══ Information supplied ══
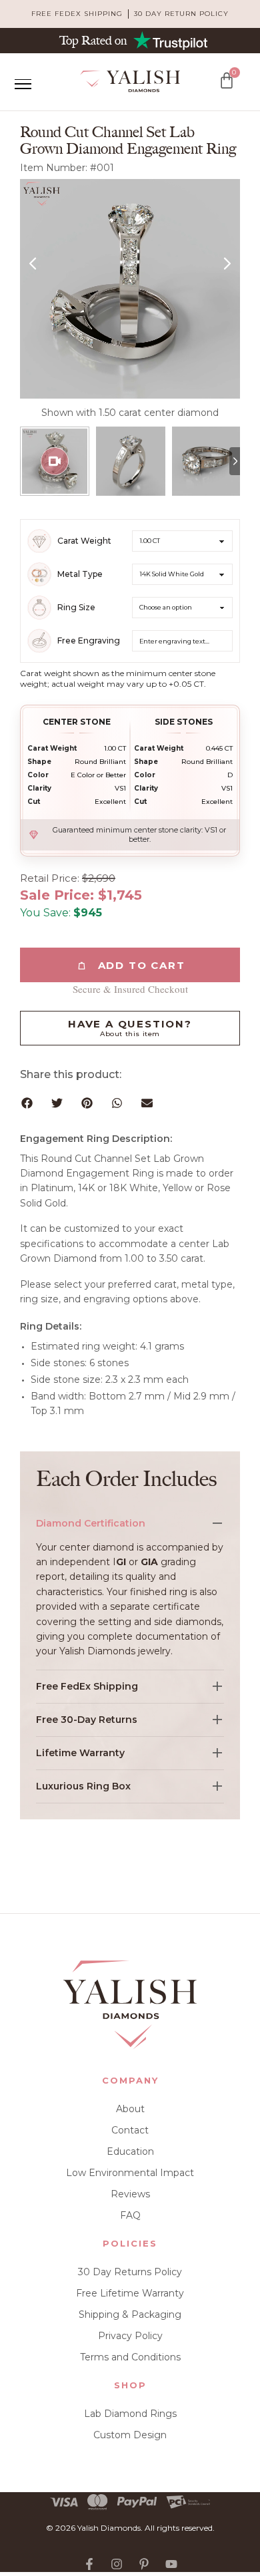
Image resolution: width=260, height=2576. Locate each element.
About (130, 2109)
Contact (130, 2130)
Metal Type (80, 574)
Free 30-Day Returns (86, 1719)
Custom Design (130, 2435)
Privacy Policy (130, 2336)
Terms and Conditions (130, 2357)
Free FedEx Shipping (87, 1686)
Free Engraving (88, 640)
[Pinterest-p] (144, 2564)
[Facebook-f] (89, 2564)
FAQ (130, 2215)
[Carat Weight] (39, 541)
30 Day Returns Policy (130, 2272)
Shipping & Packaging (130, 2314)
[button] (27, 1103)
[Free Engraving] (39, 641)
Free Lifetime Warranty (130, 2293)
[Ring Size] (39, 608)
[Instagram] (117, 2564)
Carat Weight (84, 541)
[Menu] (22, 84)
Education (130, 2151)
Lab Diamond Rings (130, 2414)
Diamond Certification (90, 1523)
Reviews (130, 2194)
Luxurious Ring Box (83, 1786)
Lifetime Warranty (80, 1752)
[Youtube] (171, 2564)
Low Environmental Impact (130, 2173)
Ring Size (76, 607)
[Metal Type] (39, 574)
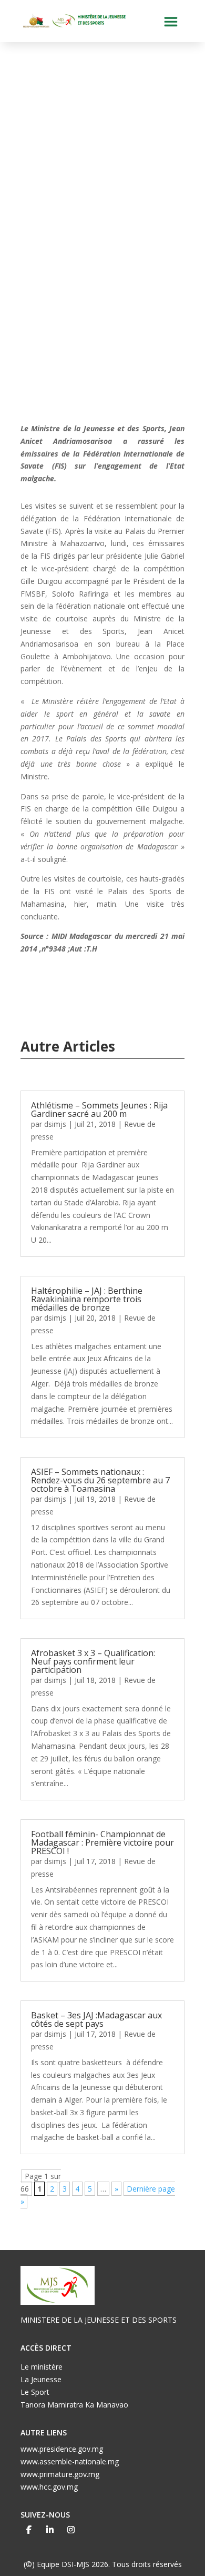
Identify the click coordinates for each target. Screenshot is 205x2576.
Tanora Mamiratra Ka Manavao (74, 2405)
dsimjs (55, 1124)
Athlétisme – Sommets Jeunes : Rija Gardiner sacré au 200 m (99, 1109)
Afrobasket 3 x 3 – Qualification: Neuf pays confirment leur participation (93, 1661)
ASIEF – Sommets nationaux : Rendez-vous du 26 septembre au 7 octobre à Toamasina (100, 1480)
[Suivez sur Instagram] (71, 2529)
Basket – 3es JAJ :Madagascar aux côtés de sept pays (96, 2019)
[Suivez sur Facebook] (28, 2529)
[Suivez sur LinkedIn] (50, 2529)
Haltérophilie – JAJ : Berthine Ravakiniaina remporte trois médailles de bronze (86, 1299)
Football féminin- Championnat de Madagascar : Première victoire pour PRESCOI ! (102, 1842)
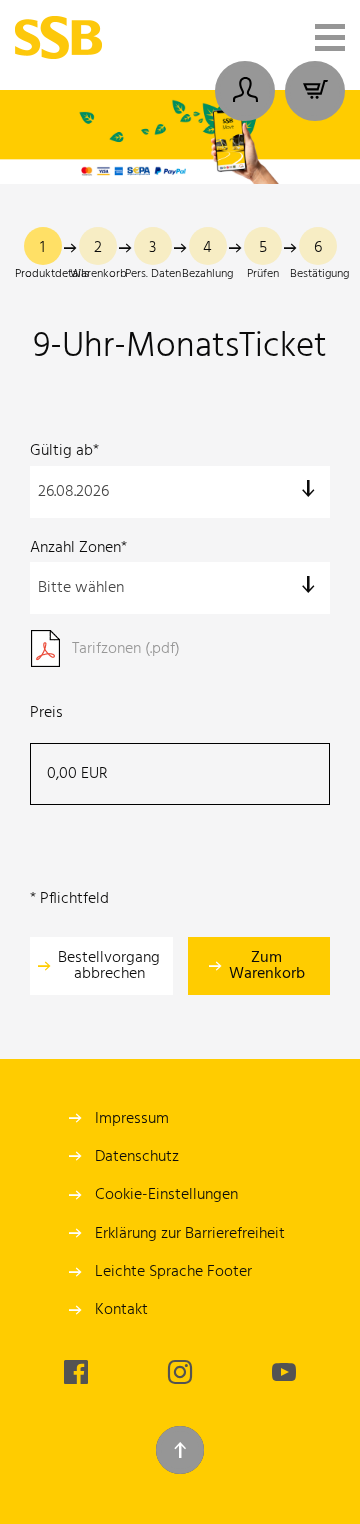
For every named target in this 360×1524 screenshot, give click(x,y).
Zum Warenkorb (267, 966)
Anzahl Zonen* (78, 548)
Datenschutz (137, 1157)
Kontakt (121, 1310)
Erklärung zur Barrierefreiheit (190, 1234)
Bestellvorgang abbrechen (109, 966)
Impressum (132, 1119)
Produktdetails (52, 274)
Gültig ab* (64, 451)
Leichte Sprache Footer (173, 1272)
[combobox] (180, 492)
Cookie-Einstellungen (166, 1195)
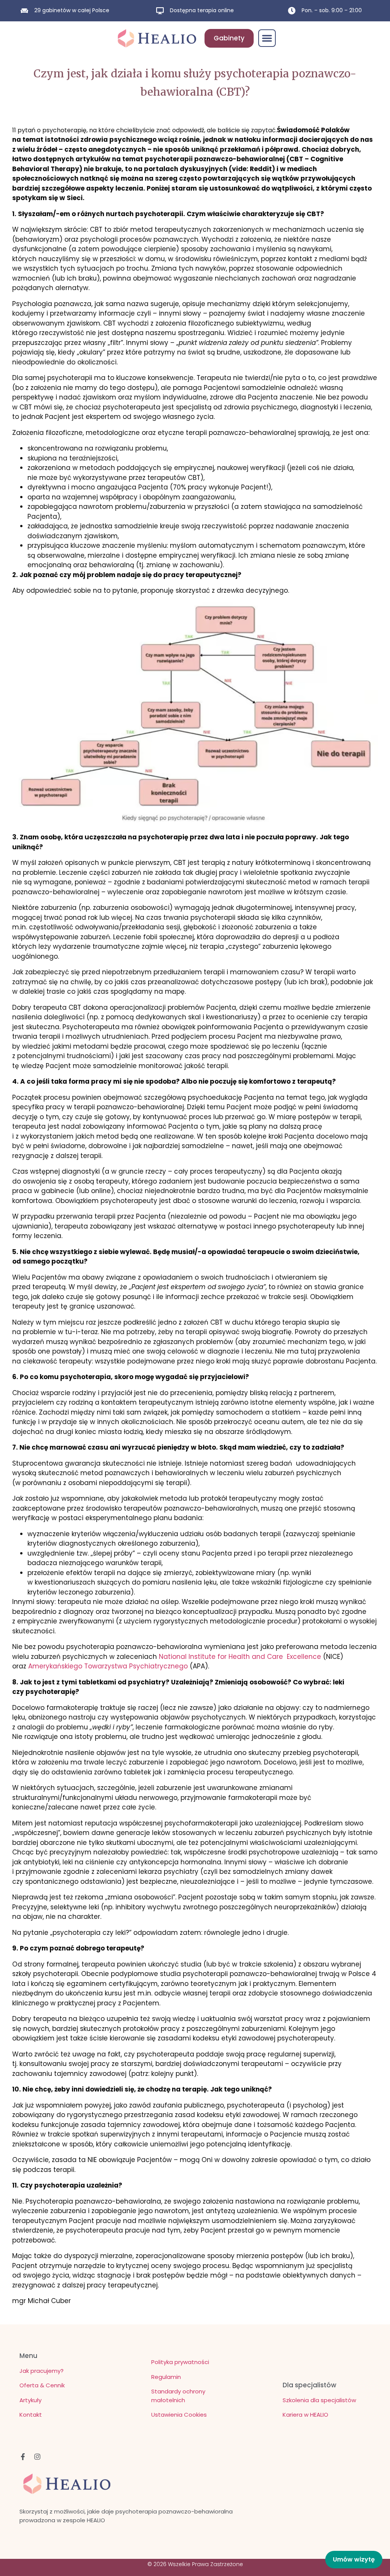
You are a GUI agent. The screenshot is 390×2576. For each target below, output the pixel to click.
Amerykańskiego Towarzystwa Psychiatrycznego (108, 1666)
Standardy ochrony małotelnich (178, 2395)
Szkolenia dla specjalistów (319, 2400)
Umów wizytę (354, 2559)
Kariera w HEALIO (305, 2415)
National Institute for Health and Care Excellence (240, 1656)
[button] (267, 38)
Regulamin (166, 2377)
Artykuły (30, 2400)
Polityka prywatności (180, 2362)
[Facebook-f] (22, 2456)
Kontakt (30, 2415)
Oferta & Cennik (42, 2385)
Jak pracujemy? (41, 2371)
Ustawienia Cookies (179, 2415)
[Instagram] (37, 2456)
═══
### Exercise
Only lines that include "Free" belong in the answer; return them from the entries above.

### Exercise output
Free 30-Day Returns (86, 1719)
Free FedEx Shipping (87, 1686)
Free Engraving (88, 640)
[Free Engraving] (39, 641)
Free Lifetime Warranty (130, 2293)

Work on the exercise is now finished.